I’m a huge fan of your online case prep material and your emails.
I am certain they have helped me get to the two final round interviews I’ve got coming up (BCG and McKinsey).
I was wondering if I could ask for your advice on one particular thing – the ‘role play’ interview.
Below this email is the response I got when I asked HR about my interview format – they mention that there will be three interviews – one of which will be a role play interview.
Do you have any knowledge of the format of these interviews, how they differ to case interviews, and how to prepare for them?
“In addition to the 2 Case + Personal Experience Interviews, you will be asked to do a role play + case interview. The case will take up half of the interview and the role play will be for the remaining 30 minutes.
The role play is nothing to worry about, there will be instruction cards to prepare you on the day. Your interviewer (who is usually an Engagement Manager) will play the part of a client or a team member.”

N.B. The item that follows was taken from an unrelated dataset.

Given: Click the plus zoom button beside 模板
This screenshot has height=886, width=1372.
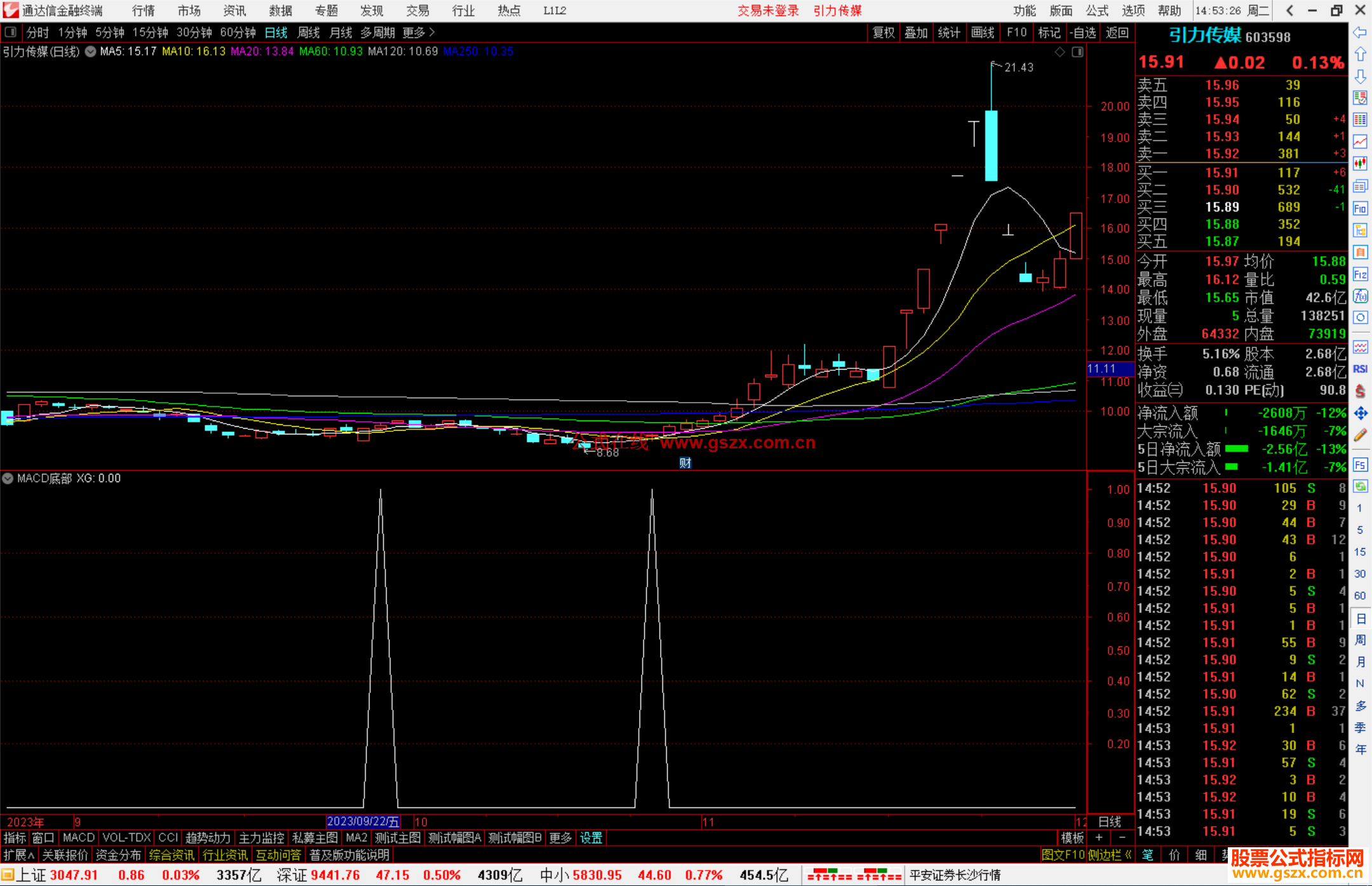Looking at the screenshot, I should (1100, 838).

Most likely the role play interview is a way to test your people skills in some kind of conflict situation.
Basically expect the role play to be one where you need to share some kind of information with the other party that they do not wish to hear or that they disagree with.
Maybe you think the client is wrong, but they don’t yet realize it.
Maybe you disagree with your team member and need to convince him or her of the merits of your argument.
Maybe you are managing someone, they made a mistake, but they don’t think they did.
In general, the role play is a situation simulating an awkward conversation, a disagreement, or conflict of some sort.
The key thing tested in this is your diplomacy.
Are you able to disagree in a respectful way? Do you choose your words carefully to avoid making the situation emotionally worse?
Are you able to make your logical point, possibly persuade the other person to your point of view, without damaging the relationship?
In other words, can you win the argument without hurting the other person’s feeling, damaging their pride, or wounding their ego.
So don’t say, “You are so stupid for thinking that way. Clearly the answer is X”. (That is the wrong choice of words.)
You might laugh at this, but it does happens — perhaps not so strongly, but almost exactly that way in tone of voice and attitude.
This is especially true with candidates with PhD backgrounds where the person thinks they are defending a dissertation vs. having a discussion with a client (you know the person who pays the bills).
You say things like, “I’m confused, it seems that based on the facts, X is true. But perhaps I missed something important. How do you see the situation?”
This allows you to make the logical point without using power in the argument. In general, I always try to avoid using power or authority to force a logical point of view.
Instead, I prefer to persuade people to my way of thinking without “forcing” them to agree based on my credentials, position, or status.
Sometimes I will play a little “dumb” and say things like, “maybe I missed something…” or “here is how I see it, how do you see it?”
Or in general, verbally allow for the possibility that I might be wrong (even when I know I definitely am not) just to keep the conversation a dialog (and not shutting the other person down), or allow the other person to share their concerns.
So basically, you want to be firm in your point of view, while still being diplomatic / allowing the other person to save face, etc..
The key thing to realize is that you are making a logical argument against someone who may be making an emotional argument.
Remember this: You can never win an emotional argument with logic.
What you can do is empathize, try to understand how the other person sees things, and work to defuse the emotional tenor of the issue enough to let logic back into the conversation.
If you insist on a point of view in a very aggressive way, it invites the other person to fight back.
Please keep in mind this is based on my experience in North America, and this kind of diplomacy will vary by country. It is my impression that in Germany for example, the logical strength of the argument will prevail.
I do not know how something similar in Asia would play out — though I think saving face would be a key consideration.
But expect the conversation to be a difficult conversation of some sort.
Several McKinsey Europe offices have an online game called the McKinsey Team Leader Game that gives you a practice test with explanations for the “correct” answers they are looking for.
Finally, if you are stumped as to what to say in a role play, just imagine you are at the United Nations debating a diplomat from another country.
At least based on how this is portrayed in the movies, these diplomats have so many eloquent ways to say that the other person is wrong.